|Budget Amount *help
¥5,000,000 (Direct Cost : ¥5,000,000)
Fiscal Year 1999 : ¥1,100,000 (Direct Cost : ¥1,100,000)
Fiscal Year 1998 : ¥1,500,000 (Direct Cost : ¥1,500,000)
Fiscal Year 1997 : ¥2,400,000 (Direct Cost : ¥2,400,000)
Recently, we have proposed a DSP-oriented image recognition algorithm based on Phase-Only Correlation (POC). For applying the proposed algorithm to practical image recognition tasks, high-speed computation of real/complex-mixed data is essential. In this research project, we investigated a signal processor architecture for POC-based image recognition. Non-binary data representations, such as redundant complex number systems and high-radix redundant number systems, are employed to perform fast real/complex-mixed computation. We have developed the key components for the signal processor as listed below:
1. A real/complex reconfigurable arithmetic unit, that can change its structure for three different operation modes, has been proposed and fabricated in 0.5um CMOS. The three modes realize complex-number multiplication, double-length real-number multiplication, and real-number multiply-add operation. The reconfiguration overhead is significantly low, which corresponds to only 8.9% increase
of transistor count.
2. A redundant complex multiplier has been proposed and fabricated in 0.5um CMOS. The chip area, interconnect delay and power consumption are reduced to 33.7%, 16.9% and 18.4%, respectively, compared with a complex-number multiplier designed by a standard logic synthesis tool.

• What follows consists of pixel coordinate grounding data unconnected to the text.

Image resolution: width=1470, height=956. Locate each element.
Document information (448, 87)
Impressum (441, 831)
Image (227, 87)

3. A configurable multiply-adder based on SW (Signed-Weight) arithmetic has been proposed and fabricated in 0.35um CMOS. The fabricated chip can perform FIR filtering with high sampling-rate around 10MHz-100MHz.

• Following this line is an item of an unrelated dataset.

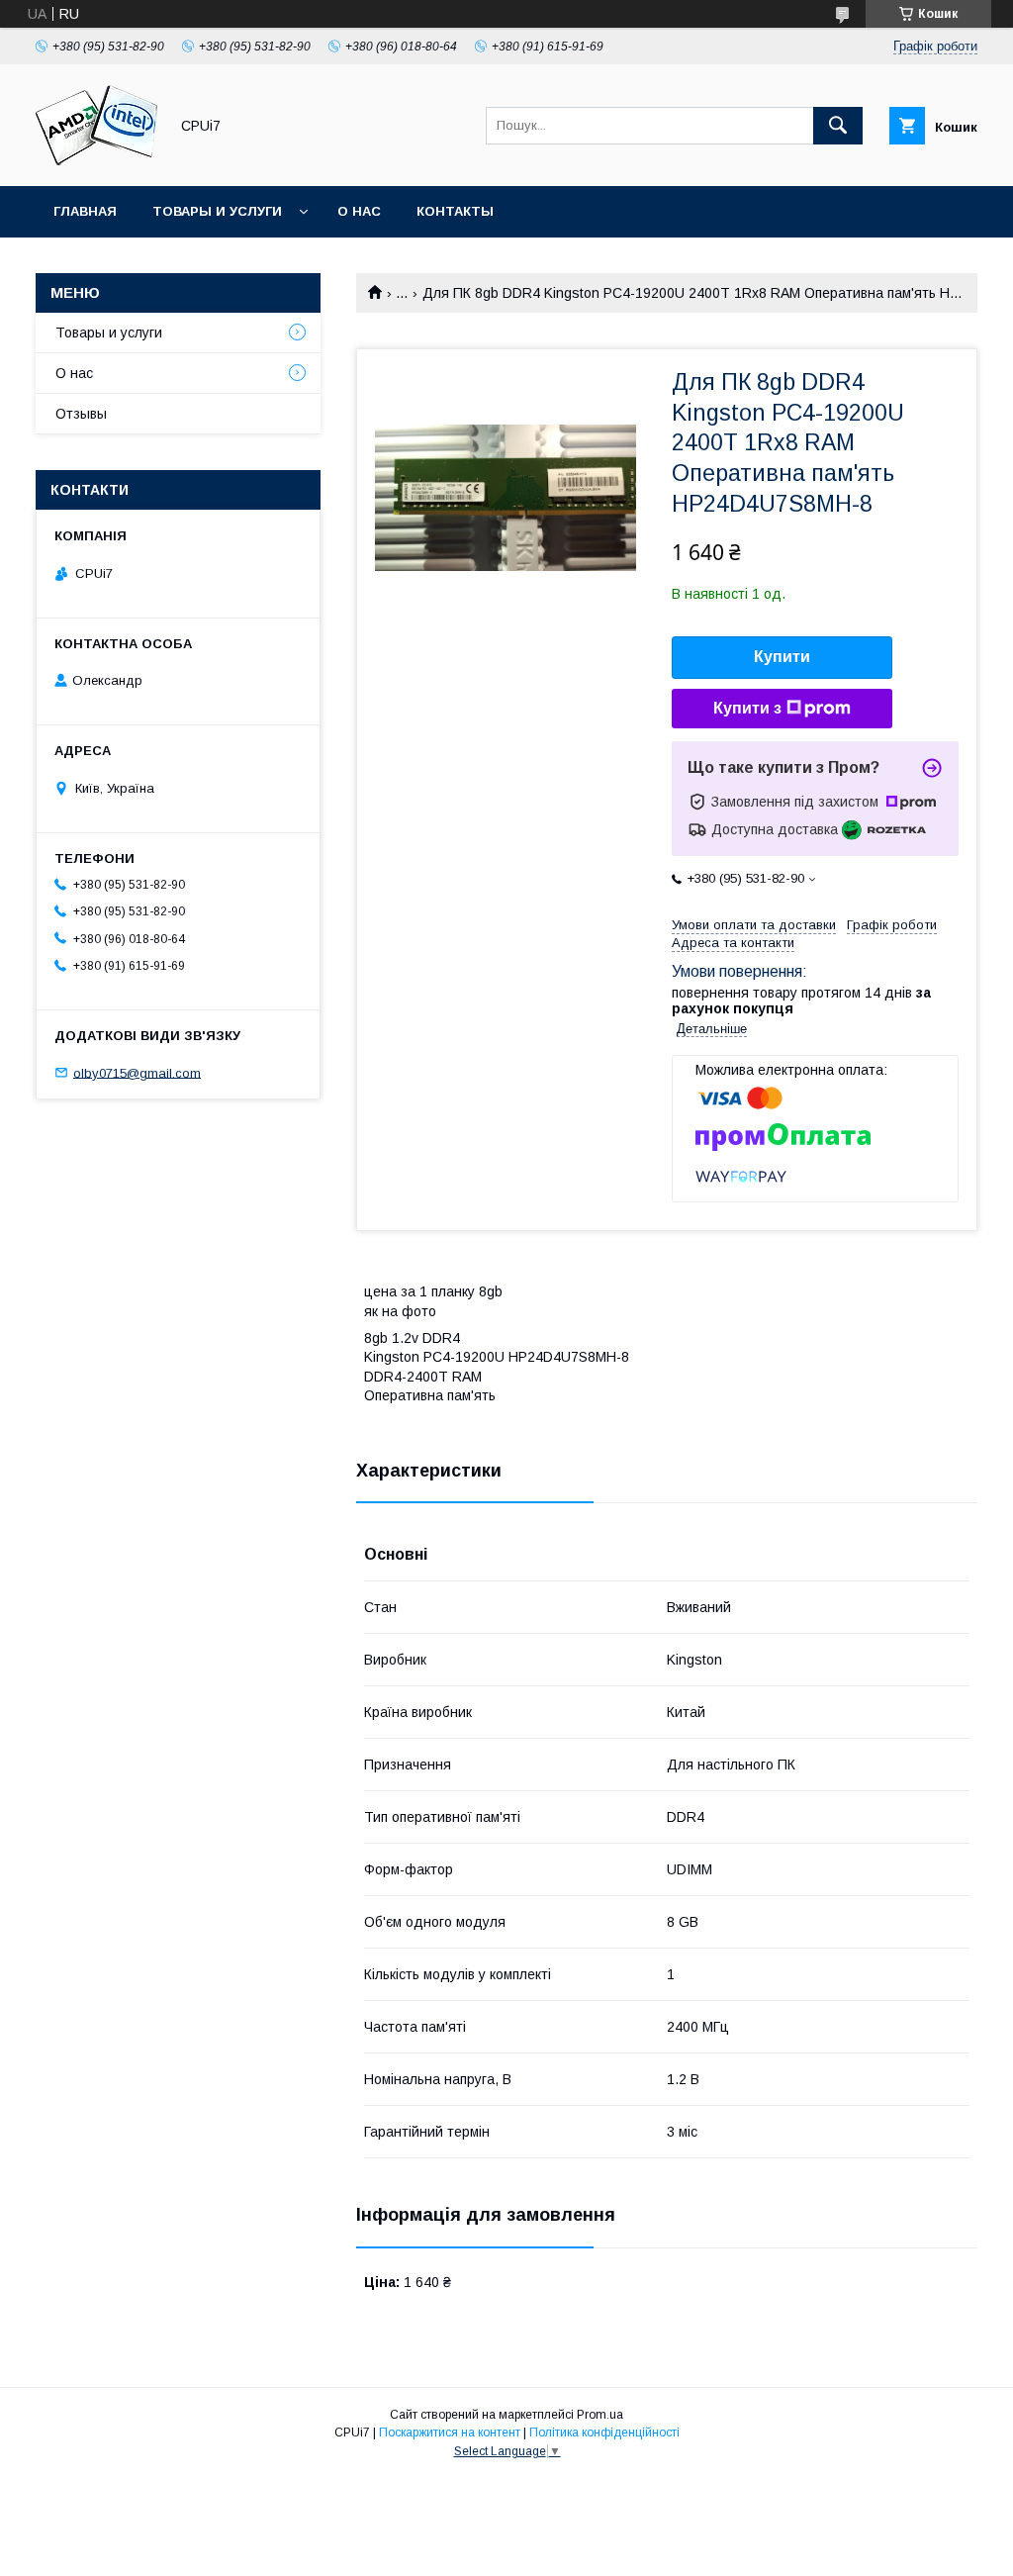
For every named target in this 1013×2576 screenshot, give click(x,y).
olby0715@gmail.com (137, 1072)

4. A parallel divider and a CORDIC vector rotator for 3D image processing have been proposed and fabricated. The use of high-radix redundant number systems makes possible low-latency implementations of iterative arithmetic operations.
In addition to the above results, various applications of POC-based image recognition have been investigated. We developed a 3D (stereo) vision system using hierarchical phase-only matching, and clarified architectural requirements toward the implementation of a new signal processor for 3D measurement and object recognition.